In sum, ROBUST hence exhibits the best runtime behavior even if the number of trees is set to n = 30 as suggested above: For small seed sets, ROBUST is approximately as fast as DIAMOnD and around five times faster than DOMINO. For large seed sets, it is around twice as fast as DIAMOnD and between three and four times faster than DOMINO.
3.5 Case study in MS
In addition to the quantitative evaluation reported in the previous sections, we performed a case study in MS to showcase how to use ROBUST for hypothesis generation. First, we constructed a context-specific PPI network from IID by filtering for the interactions experimentally validated in brain tissue. Then, proteins associated with MS were obtained by merging DisGeNet and OMIM annotations. This yielded 42 seeds, 26 of which were contained in the context-specific network.
Running ROBUST on these 26 seeds yielded a disease module with 90 additional proteins (Supplementary Fig. S3), including galectin-1, which was found in each of the 30 trees. It has been shown that galectin-1 plays an important regulatory role in MS patients (Starossom et al., 2012). We then took a closer look at the 2-hop neighborhood of galectin-1 within the computed diseases module (Supplementary Fig. S4). In this submodule, we found thioredoxin (TXN), peroxiredoxin-2 (PRDX2), the mitochondrial thioredoxin-dependent peroxide reductase (PRDX3) and DJ-1 (extended findings in the Supplementary Material).

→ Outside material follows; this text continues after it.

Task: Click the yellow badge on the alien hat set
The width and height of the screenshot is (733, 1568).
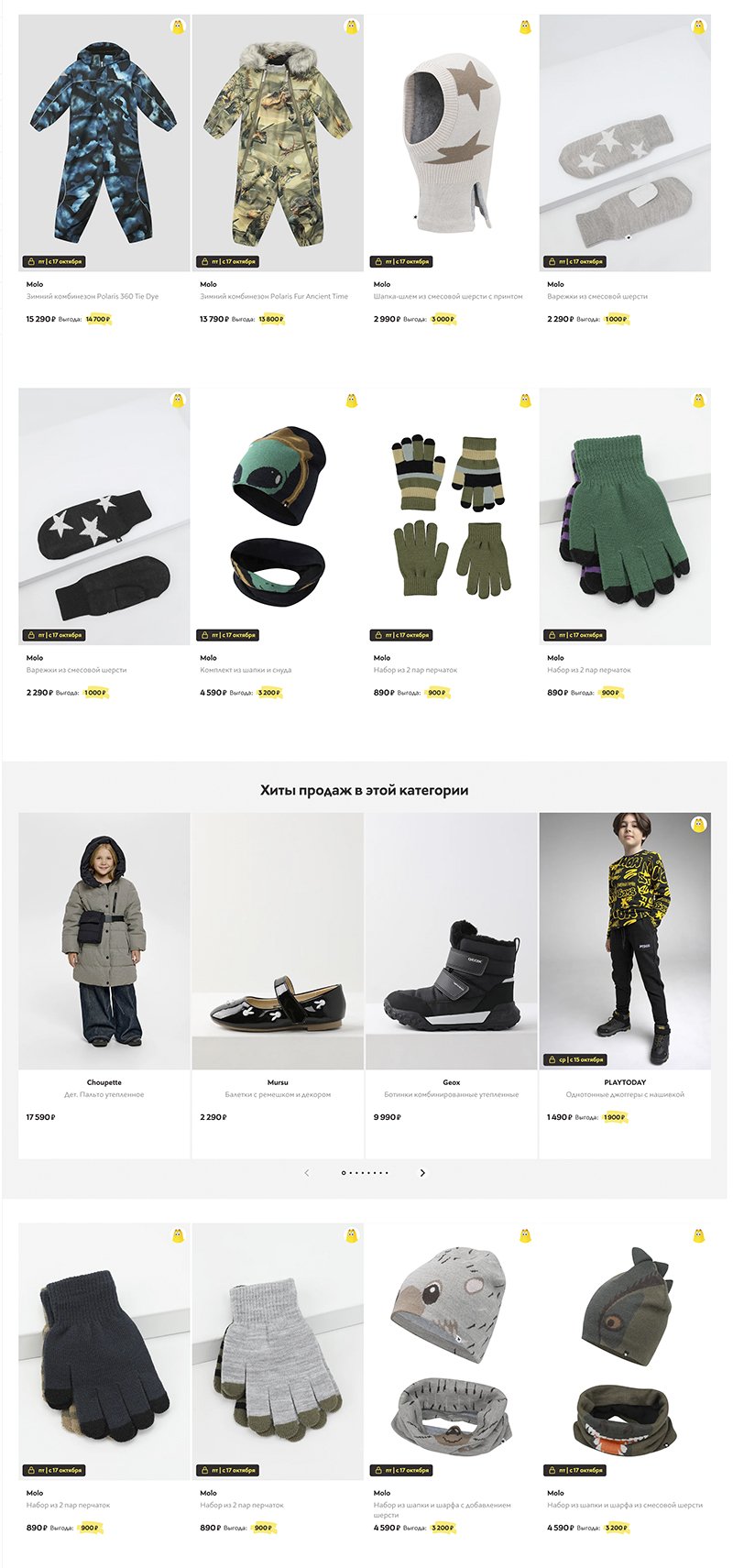Action: (x=352, y=400)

TXN, PRDX2, PRDX3 and DJ-1 are antioxidant molecules related to oxidative stress, a sign of various neurological disorders including MS (Liu et al., 2020). TXN has been found to be significantly upregulated in MS patients compared to healthy controls (Mahmoudian et al., 2017). PRDX2 and PRDX3 are enzymes which reduce H2O2 and hydroperoxides using TXN as substrate (Cao et al., 2007; Kamariah et al., 2016). PRDX2 was shown to be upregulated in white matter MS lesions (Voigt et al., 2017). While DJ-1 is not directly linked to TXN, the two molecules share downstream targets and it has been suggested that there is some cross-talk between these two systems (Raninga et al., 2014) and various studies have linked DJ-1 to MS (Hirotani et al., 2008; van Horssen et al., 2010). These findings show how ROBUST can identify a submodule related to oxidative stress in MS whose participants share common pathways.

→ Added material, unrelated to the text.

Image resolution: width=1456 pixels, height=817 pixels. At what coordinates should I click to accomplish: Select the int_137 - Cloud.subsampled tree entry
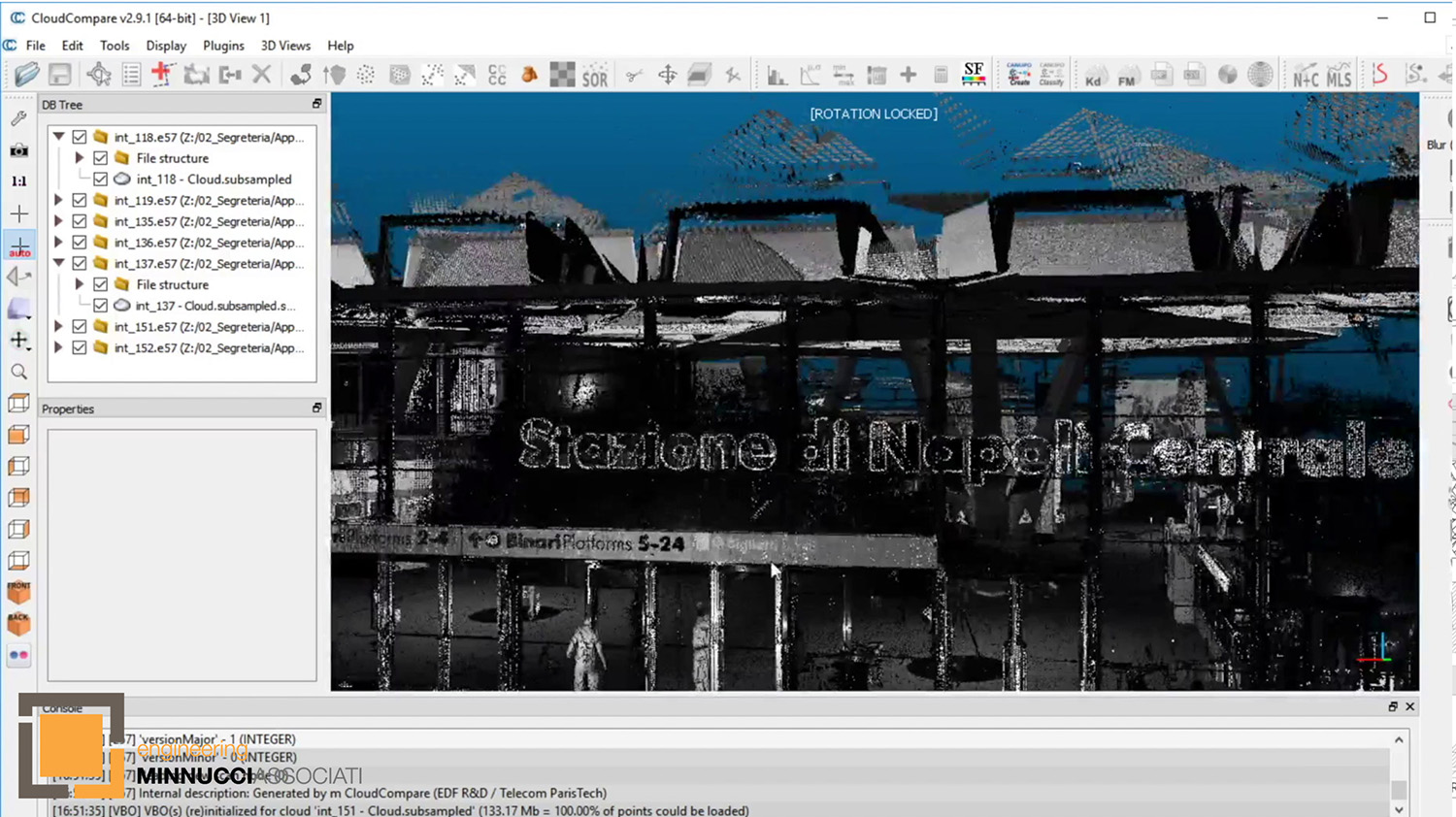coord(215,306)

4 Conclusions, limitations and outlook
In this article, we have presented a novel DMMM called ROBUST which, unlike existing approaches, computes almost perfectly robust disease modules when run multiple times on equivalent input. ROBUST is also faster than its competitors and, in most settings, outperforms them in terms of functional relevance of the computed modules.

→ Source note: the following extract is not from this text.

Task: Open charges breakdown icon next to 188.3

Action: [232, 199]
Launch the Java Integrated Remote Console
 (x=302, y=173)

We conclude this article by pointing out three limitations of ROBUST which constitute challenges for future work. First, ROBUST supports only binary input and so future work is needed to overcome the robustness deficit in disease module detection with continuous input. Second, ROBUST is outperformed by DOMINO w.r.t. resistance to hub node bias and it hence remains an open algorithmic challenge to design a DMMM which is both immune to hub node bias and robust w.r.t. random storage order. Third, it would be interesting from a theoretical point of view to investigate whether the Steiner tree enumeration problem underlying ROBUST can be formalized such that it allows for approximation algorithms with provable approximation guarantees.
Funding
This work received funding from the European Union’s Horizon 2020 research and innovation program under Grant Agreements 826078 (J.B.) and 777111 (S.S., T.K., J.B.). This publication reflects only the authors’ view, and the European Commission is not responsible for any use that may be made of the information it contains. This work was supported by the German Federal Ministry of Education and Research (BMBF) under Grant 01ZX1908A (J.B., T.K., M.L.), Grant 01ZX1910D (J.B.) and Grant 031L0214A (J.B.).
Data availability
All data required to reproduce the results reported in this article are available on GitHub: https://github.com/bionetslab/robust-eval.
Conflict of Interest: none declared.
References
Author notes
The authors wish it to be known that, in their opinion, Judith Bernett and Dominik Krupke authors contributed equally.